On Wednesday, June 20, 2012 03:54:43 PM Robert Haas wrote:
> On Wed, Jun 20, 2012 at 9:43 AM, Andres Freund <andres@2ndquadrant.com>
wrote:
> >> If you do that, then, yes,
> >> everything that you need to disentangle various network topologies
> >> must be present in WAL. But what I'm saying is: don't do it like
> >> that. Generate the LCRs just ONCE, at the origin node, and then pass
> >> them around the network, applying them at every node. Then, the
> >> information that is needed in WAL is confined to one bit: the
> >> knowledge of whether or not a particular transaction is local (and
> >> thus LCRs should be generated) or non-local (and thus they shouldn't,
> >> because the origin already generated them and thus we're just handing
> >> them around to apply everywhere).
> >
> > Sure, you can do it that way, but I don't think its a good idea. If you
> > do it my way you *guarantee* that when replaying changes from node B on
> > node C you have replayed changes from A at least as far as B has. Thats
> > a really nice property for MM.
> > You *can* get same with your solution but it starts to get complicated
> > rather fast. While my/our proposed solution is trivial to implement.
>
> That's an interesting point.
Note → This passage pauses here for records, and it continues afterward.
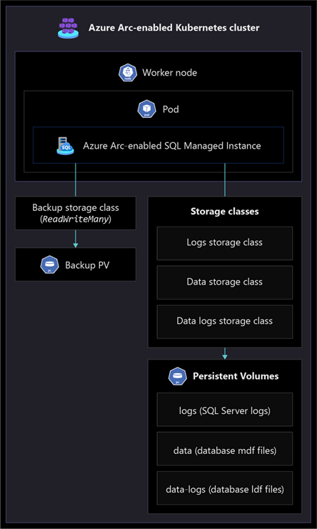Click the Data storage class box
Viewport: 317px width, 529px height.
click(225, 282)
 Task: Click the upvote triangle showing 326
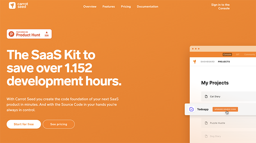46,32
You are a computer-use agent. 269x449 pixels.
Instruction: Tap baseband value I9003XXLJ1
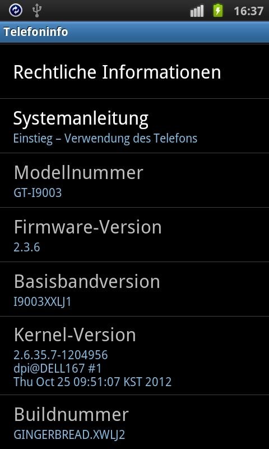[42, 302]
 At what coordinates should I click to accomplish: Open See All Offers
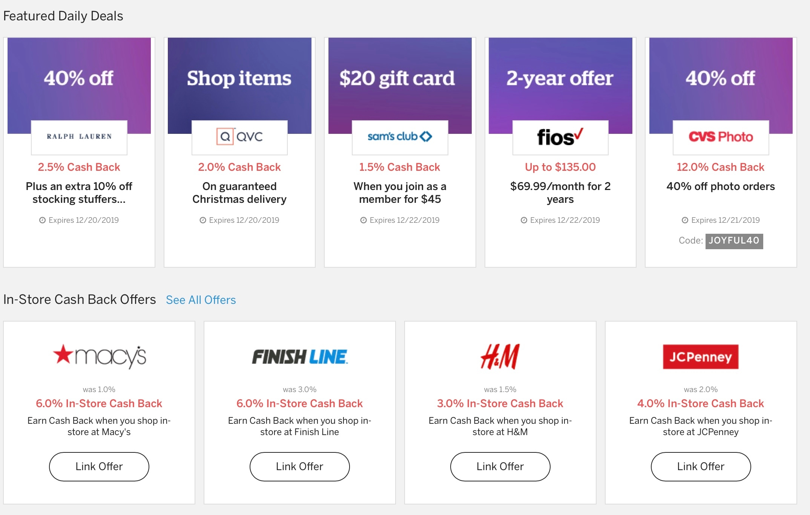click(201, 300)
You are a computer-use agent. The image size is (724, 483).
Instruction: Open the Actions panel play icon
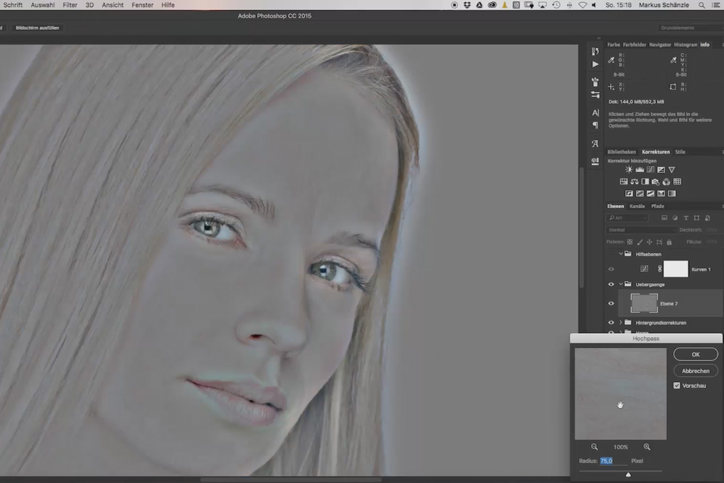pyautogui.click(x=595, y=64)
I agree that's a useful property, and
> might be a reason not to just use a single-bit flag, but I still think
> you'd be better off handling that requirement via some other method,
> like logging the node ID once per transaction or something. That lets
> you have as much metadata as you end up needing, which is a lot more
> flexible than a 16-bit field, as Kevin, Heikki, and Tom have also
> said.
If it comes down to that I can definitely live with that. I still think making
the filtering trivial so it can be done without any logic on a low level is a
very desirable property but if not, so be it.